Have you ever heard of the Bitcoin “Rich List”? if not, it’s a list of every address that holds 1,000 Bitcoin within the wallet. In the past, this has been used as a way to determine when “whales”, or large investors, are accumulating Bitcoin and are bullish on the price of Bitcoin. And now, that “Rich List” contains more wallet addresses than it ever has, totaling 2,344 wallets. In addition to signaling that the largest Bitcoin holders in the world are once again bullish on the asset, it could also mean that institutional investors aren’t sitting this round out.
Large banks and corporations continue to indicate that they will be front and center of the next bull run for Bitcoin and the rest of the cryptocurrency industry.
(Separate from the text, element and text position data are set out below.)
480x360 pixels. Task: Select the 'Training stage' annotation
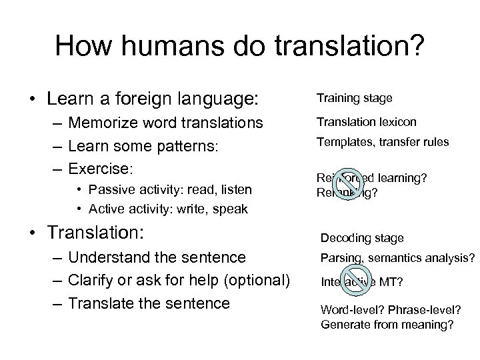pos(355,99)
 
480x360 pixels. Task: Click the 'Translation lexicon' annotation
pos(367,122)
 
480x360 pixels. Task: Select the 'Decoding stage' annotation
pos(361,238)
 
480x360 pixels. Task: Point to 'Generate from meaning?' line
pos(387,325)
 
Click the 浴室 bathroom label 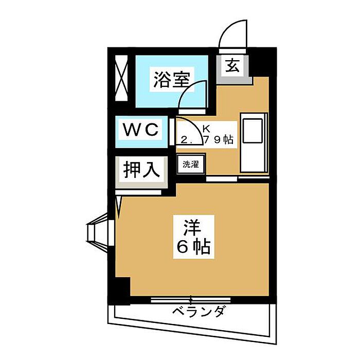coord(171,80)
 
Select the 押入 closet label coord(143,169)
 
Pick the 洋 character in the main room coord(192,227)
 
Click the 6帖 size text coord(193,248)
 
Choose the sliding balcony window coord(191,299)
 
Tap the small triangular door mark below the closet coord(119,205)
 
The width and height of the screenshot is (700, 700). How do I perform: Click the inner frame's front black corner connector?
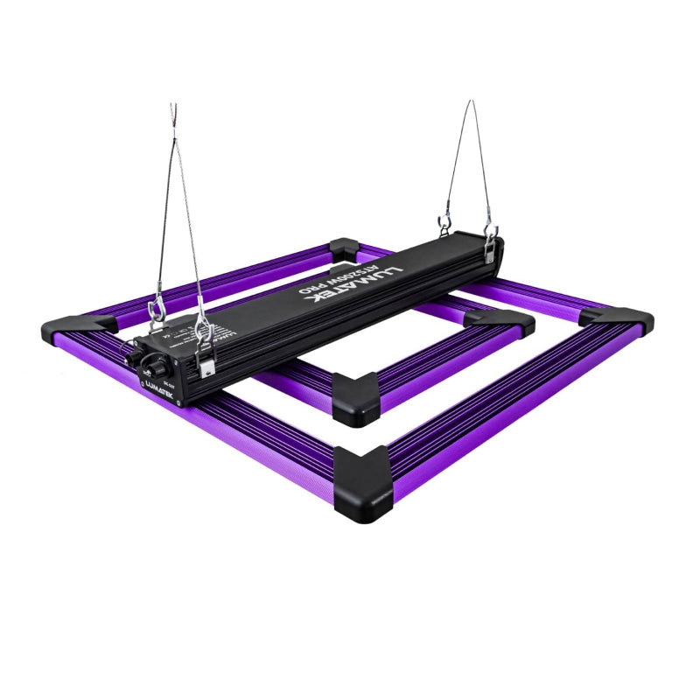pyautogui.click(x=355, y=396)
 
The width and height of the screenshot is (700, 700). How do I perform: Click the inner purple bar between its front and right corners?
pyautogui.click(x=438, y=359)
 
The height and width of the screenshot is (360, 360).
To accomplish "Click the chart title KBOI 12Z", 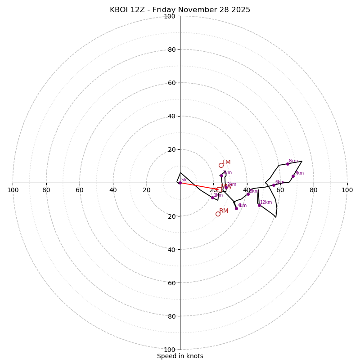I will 180,10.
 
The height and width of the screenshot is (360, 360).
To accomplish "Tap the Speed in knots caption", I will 180,356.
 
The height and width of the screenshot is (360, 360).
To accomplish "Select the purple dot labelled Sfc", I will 180,183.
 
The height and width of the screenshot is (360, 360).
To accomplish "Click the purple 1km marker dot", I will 212,198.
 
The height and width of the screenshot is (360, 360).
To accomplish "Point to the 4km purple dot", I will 236,208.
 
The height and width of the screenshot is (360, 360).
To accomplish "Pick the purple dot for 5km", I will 248,194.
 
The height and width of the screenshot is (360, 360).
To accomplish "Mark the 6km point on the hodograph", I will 274,185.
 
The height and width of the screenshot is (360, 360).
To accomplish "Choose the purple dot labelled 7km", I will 293,176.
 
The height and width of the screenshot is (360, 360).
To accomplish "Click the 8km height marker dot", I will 288,164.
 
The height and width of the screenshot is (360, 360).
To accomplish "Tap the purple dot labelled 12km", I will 259,205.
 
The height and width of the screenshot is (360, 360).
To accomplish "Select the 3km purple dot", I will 221,176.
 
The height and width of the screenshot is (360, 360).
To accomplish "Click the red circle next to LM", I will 221,165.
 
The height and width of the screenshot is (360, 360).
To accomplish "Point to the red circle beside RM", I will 218,214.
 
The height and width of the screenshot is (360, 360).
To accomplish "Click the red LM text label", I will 226,162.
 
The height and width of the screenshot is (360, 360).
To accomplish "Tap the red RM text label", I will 224,211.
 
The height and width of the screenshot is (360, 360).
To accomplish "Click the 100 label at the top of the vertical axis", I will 170,16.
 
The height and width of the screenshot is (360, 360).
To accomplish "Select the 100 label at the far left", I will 13,190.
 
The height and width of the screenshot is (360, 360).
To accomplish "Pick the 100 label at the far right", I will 347,190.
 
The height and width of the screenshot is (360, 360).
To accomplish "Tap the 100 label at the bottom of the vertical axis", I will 170,349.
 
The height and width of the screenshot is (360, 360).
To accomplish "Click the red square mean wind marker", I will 219,189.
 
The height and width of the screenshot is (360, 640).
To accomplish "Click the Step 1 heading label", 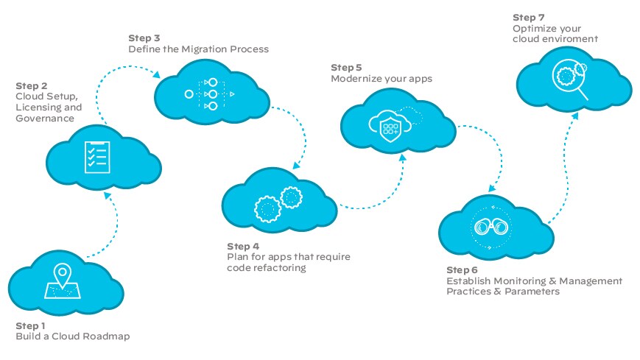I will point(30,325).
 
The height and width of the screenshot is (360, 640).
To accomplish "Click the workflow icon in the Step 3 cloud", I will point(210,94).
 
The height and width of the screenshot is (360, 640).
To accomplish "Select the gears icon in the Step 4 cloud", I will point(278,202).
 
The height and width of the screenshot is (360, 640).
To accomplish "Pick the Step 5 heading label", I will point(346,67).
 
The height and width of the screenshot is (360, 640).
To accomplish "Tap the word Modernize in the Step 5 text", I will point(357,78).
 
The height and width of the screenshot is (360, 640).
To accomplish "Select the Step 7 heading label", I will point(528,16).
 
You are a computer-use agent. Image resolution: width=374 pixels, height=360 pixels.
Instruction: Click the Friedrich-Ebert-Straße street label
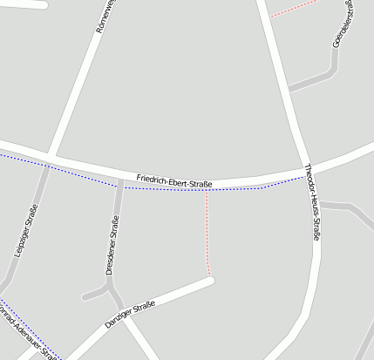pos(174,181)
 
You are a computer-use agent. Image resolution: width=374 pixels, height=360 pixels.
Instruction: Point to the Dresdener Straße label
pos(112,246)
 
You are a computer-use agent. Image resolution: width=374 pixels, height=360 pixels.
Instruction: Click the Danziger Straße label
pos(130,314)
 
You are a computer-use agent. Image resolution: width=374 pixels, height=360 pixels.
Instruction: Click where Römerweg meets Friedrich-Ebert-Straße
pos(54,157)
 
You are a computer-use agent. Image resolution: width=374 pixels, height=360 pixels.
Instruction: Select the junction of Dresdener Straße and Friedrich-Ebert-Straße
pos(120,180)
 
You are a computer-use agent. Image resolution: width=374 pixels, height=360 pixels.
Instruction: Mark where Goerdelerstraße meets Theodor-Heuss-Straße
pos(289,89)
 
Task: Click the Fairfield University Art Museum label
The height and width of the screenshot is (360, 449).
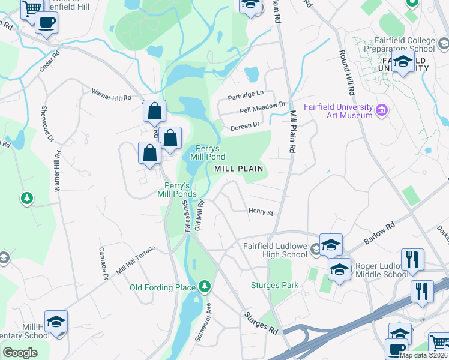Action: (337, 111)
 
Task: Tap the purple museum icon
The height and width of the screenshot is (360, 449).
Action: (381, 110)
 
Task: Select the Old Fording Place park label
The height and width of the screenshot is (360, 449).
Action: (163, 287)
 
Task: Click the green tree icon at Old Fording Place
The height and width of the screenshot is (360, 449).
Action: (205, 286)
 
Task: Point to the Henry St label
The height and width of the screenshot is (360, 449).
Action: (261, 212)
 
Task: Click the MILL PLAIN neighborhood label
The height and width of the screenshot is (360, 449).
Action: (238, 169)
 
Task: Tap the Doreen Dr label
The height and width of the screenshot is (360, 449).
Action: (244, 125)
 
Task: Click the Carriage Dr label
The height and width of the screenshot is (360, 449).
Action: (103, 263)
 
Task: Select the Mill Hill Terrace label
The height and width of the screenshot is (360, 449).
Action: (136, 259)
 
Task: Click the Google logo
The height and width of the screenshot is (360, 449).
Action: (20, 353)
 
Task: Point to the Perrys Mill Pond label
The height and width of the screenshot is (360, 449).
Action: (208, 152)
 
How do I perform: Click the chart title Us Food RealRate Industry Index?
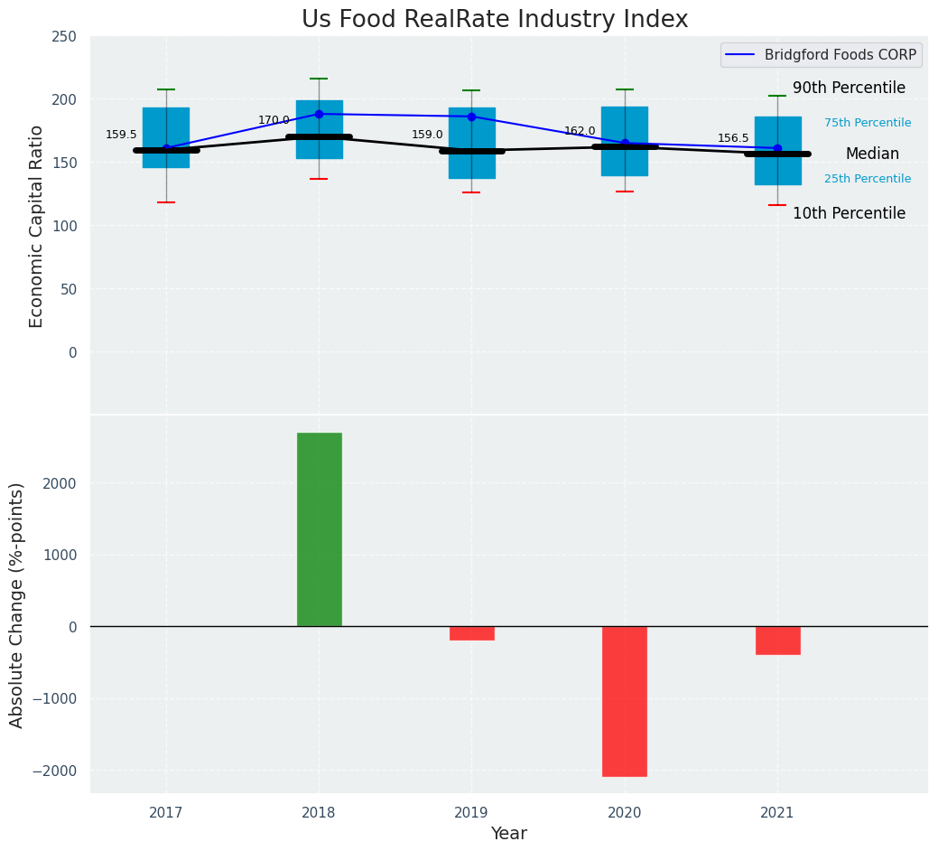[x=495, y=20]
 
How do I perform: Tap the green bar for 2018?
[x=319, y=529]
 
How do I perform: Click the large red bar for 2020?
[x=624, y=701]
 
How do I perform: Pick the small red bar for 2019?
[x=471, y=633]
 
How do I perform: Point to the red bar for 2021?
[x=777, y=641]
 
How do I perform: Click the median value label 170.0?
[x=274, y=121]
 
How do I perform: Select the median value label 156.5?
[x=733, y=139]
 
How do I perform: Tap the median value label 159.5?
[x=121, y=136]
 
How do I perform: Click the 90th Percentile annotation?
[x=849, y=89]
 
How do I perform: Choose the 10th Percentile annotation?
[x=849, y=214]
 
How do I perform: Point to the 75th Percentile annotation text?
[x=867, y=123]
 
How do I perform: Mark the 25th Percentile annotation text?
[x=867, y=179]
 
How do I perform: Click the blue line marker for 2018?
[x=319, y=114]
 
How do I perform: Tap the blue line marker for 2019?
[x=471, y=117]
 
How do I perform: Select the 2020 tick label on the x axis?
[x=624, y=813]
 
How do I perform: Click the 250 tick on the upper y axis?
[x=64, y=36]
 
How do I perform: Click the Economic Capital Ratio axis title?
[x=37, y=226]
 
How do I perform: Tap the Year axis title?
[x=508, y=834]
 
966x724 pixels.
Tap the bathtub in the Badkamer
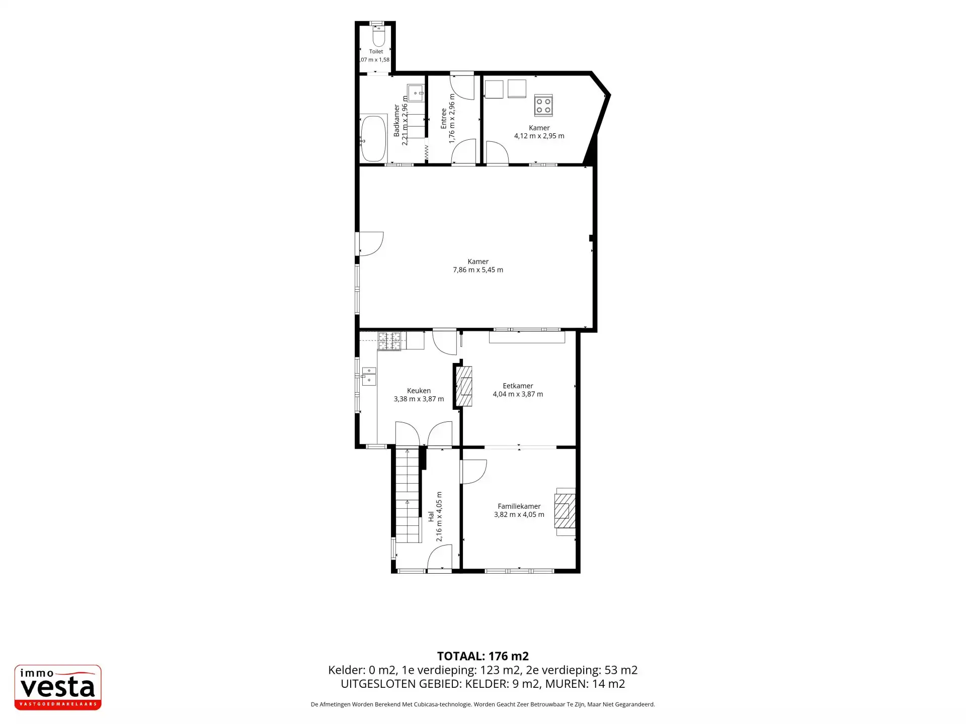point(373,139)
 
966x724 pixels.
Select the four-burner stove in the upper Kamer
point(543,105)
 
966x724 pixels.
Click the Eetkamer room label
point(518,386)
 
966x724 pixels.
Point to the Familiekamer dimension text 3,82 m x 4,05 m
point(519,515)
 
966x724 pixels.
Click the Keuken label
point(419,391)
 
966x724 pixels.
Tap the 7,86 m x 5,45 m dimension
point(478,270)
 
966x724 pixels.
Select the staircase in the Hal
point(408,496)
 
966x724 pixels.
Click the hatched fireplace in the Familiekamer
point(565,511)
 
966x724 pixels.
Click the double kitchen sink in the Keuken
point(369,376)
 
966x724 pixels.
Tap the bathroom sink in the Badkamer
point(416,93)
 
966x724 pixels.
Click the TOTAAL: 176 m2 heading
point(483,656)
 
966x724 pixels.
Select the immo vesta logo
point(58,687)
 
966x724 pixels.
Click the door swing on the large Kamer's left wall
point(371,244)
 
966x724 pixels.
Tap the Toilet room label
point(376,51)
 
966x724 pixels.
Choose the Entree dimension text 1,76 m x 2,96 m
point(452,119)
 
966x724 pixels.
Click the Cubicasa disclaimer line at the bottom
point(483,704)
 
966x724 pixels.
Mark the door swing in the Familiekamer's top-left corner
point(474,472)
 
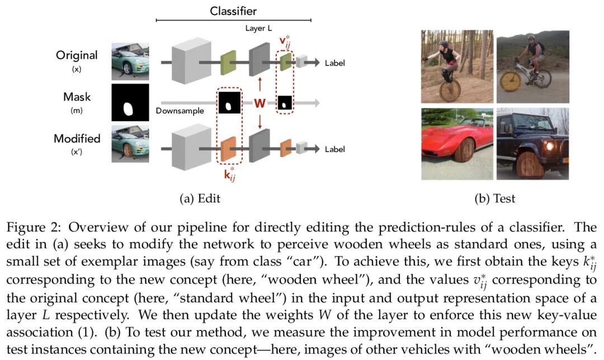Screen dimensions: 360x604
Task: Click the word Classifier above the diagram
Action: [233, 11]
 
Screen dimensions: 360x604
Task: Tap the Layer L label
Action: [259, 27]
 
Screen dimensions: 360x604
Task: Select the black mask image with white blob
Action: [130, 102]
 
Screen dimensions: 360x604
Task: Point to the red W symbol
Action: [260, 103]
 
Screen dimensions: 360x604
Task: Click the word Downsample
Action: [180, 111]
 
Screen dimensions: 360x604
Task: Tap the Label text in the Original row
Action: [334, 63]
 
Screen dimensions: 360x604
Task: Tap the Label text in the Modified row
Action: [334, 149]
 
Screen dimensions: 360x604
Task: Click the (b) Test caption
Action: [494, 198]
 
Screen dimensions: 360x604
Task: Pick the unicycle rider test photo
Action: [456, 66]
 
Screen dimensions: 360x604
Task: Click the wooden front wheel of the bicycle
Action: [511, 80]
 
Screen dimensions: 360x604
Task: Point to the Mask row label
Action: [77, 97]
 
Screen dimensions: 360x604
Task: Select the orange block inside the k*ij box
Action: [229, 149]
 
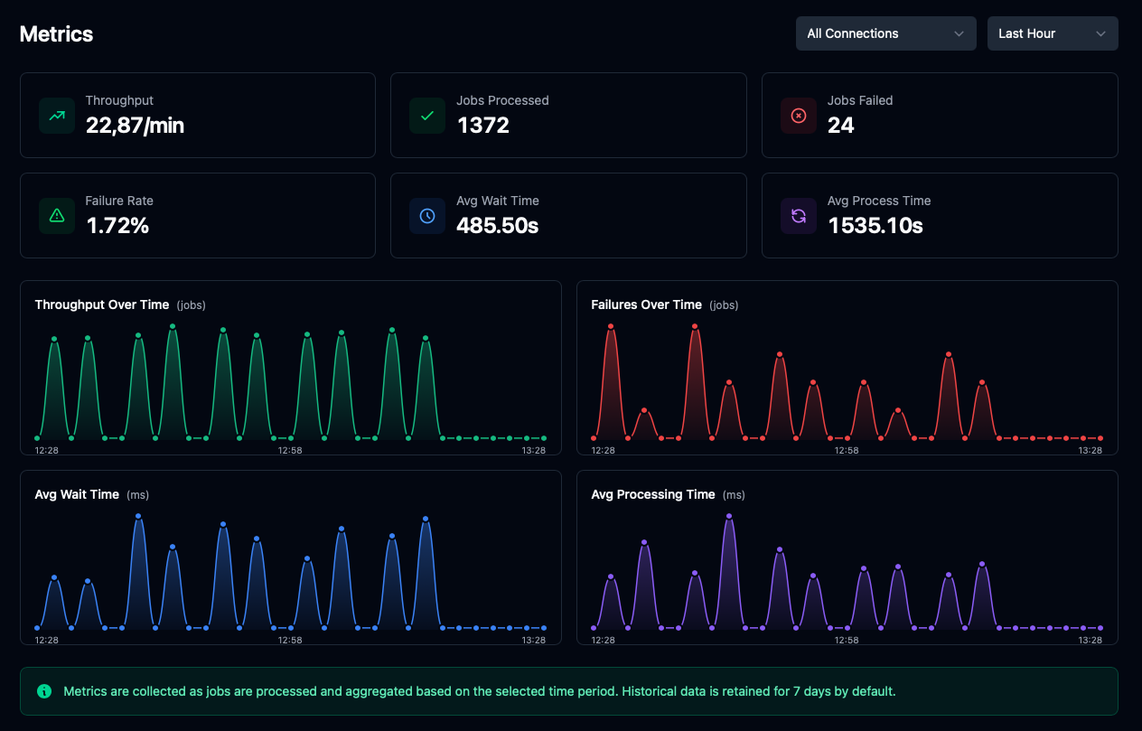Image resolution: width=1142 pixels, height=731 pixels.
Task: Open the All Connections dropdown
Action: [x=885, y=33]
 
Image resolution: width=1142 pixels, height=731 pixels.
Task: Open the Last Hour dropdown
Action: [x=1052, y=33]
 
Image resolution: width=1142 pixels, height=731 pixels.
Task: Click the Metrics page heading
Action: [x=56, y=34]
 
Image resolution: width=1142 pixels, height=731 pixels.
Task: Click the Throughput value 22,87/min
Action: [x=135, y=126]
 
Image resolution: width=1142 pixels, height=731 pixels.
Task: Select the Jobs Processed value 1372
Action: [x=482, y=126]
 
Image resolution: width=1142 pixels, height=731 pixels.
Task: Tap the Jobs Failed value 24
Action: [x=840, y=126]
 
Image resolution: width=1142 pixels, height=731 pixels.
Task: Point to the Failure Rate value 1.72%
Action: [x=117, y=226]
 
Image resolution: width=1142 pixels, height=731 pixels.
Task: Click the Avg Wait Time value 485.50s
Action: [x=497, y=226]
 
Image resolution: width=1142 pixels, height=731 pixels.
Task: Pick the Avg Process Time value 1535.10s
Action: [x=875, y=226]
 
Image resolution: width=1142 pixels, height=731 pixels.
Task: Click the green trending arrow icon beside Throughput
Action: [x=57, y=116]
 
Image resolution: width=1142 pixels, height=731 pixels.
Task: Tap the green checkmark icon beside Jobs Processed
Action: [x=427, y=116]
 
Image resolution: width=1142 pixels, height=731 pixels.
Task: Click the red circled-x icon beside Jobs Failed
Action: [x=798, y=116]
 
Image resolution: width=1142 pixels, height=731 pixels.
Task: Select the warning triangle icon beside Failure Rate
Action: [x=57, y=216]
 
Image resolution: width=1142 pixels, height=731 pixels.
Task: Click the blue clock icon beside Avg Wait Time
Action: [x=427, y=216]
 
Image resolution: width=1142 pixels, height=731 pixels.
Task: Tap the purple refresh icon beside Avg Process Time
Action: [x=798, y=216]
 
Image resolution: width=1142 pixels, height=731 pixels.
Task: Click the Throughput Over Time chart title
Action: [x=102, y=305]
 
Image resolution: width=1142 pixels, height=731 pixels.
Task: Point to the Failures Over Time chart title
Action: [x=646, y=305]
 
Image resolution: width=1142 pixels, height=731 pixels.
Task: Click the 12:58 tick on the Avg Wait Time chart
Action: [x=290, y=640]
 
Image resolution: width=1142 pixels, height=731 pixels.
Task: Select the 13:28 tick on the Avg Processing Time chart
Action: [x=1091, y=640]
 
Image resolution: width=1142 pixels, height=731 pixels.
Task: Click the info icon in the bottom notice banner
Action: [x=44, y=691]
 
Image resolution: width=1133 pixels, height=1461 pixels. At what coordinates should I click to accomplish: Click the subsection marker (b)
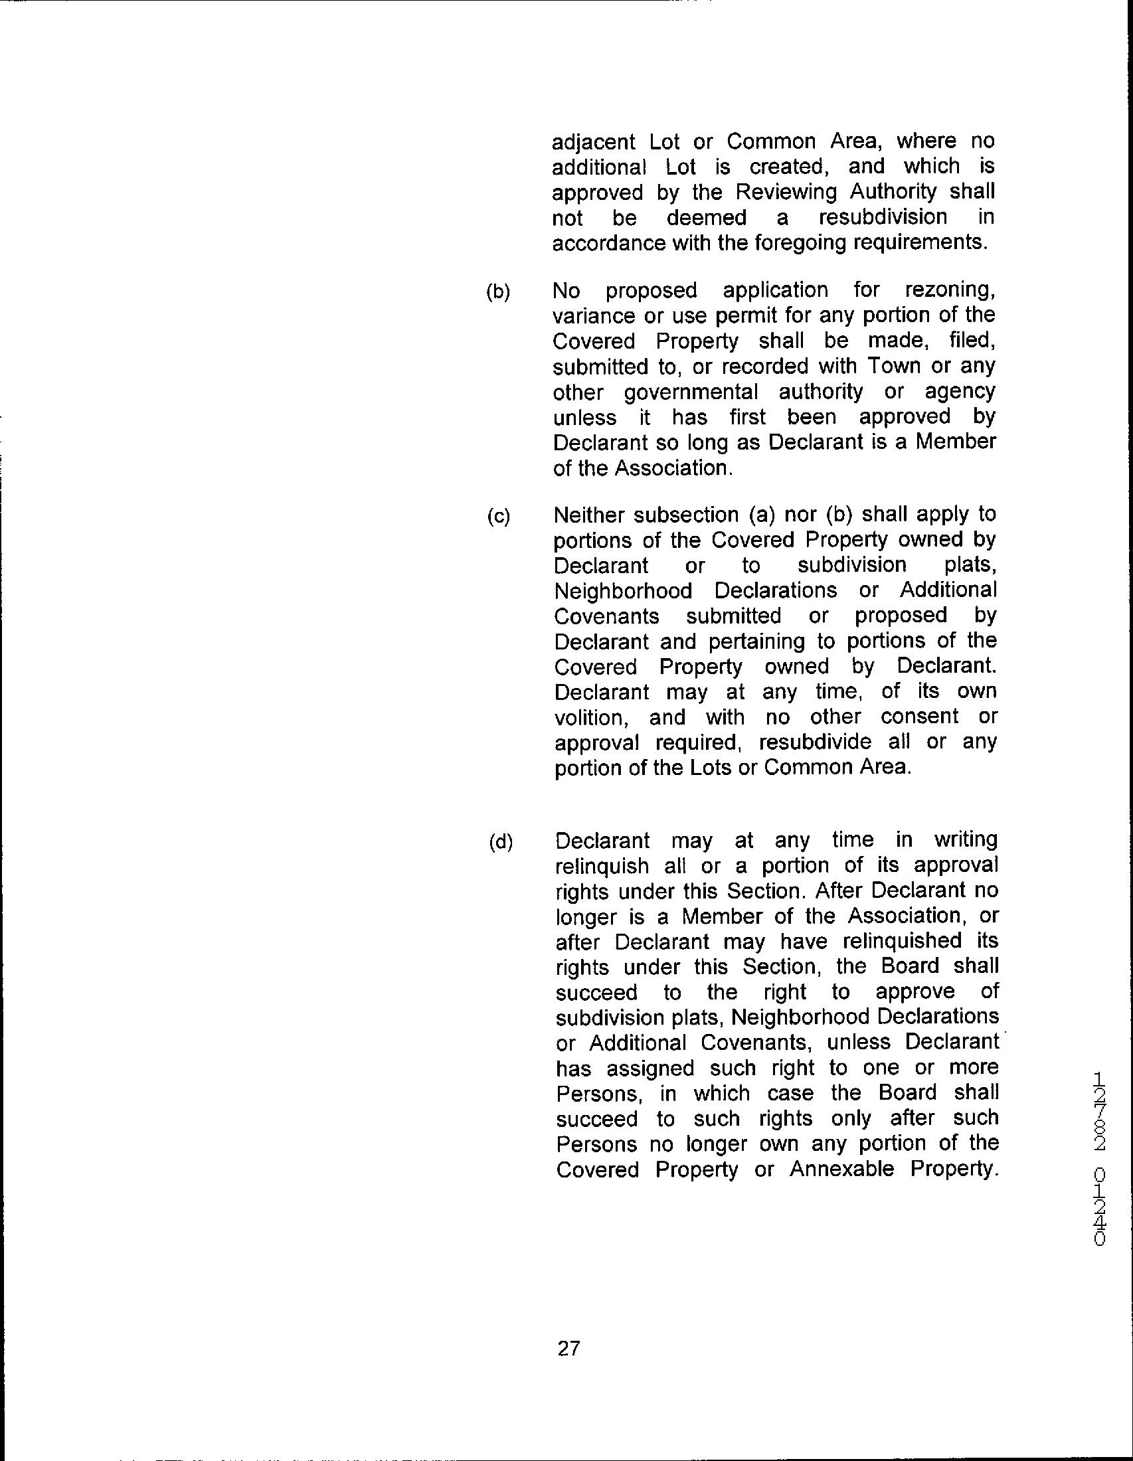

Large financial institutions are taking positions in Bitcoin and acquiring it as VCs and large investors do the same. All of these developments point towards a sustained run for Bitcoin, the likes of which had not been seen since the year leading up to the $20,000 top that the asset achieved in 2017.
In comparison with 2017, the rich list now contains 30% more addresses than it did during that bull run. This means that not only are crypto whales bullish on the price of Bitcoin, but there are more crypto whales than ever before. All of this comes together to bode well for the asset at a time when it is also gaining worldwide recognition for its drastic price increase.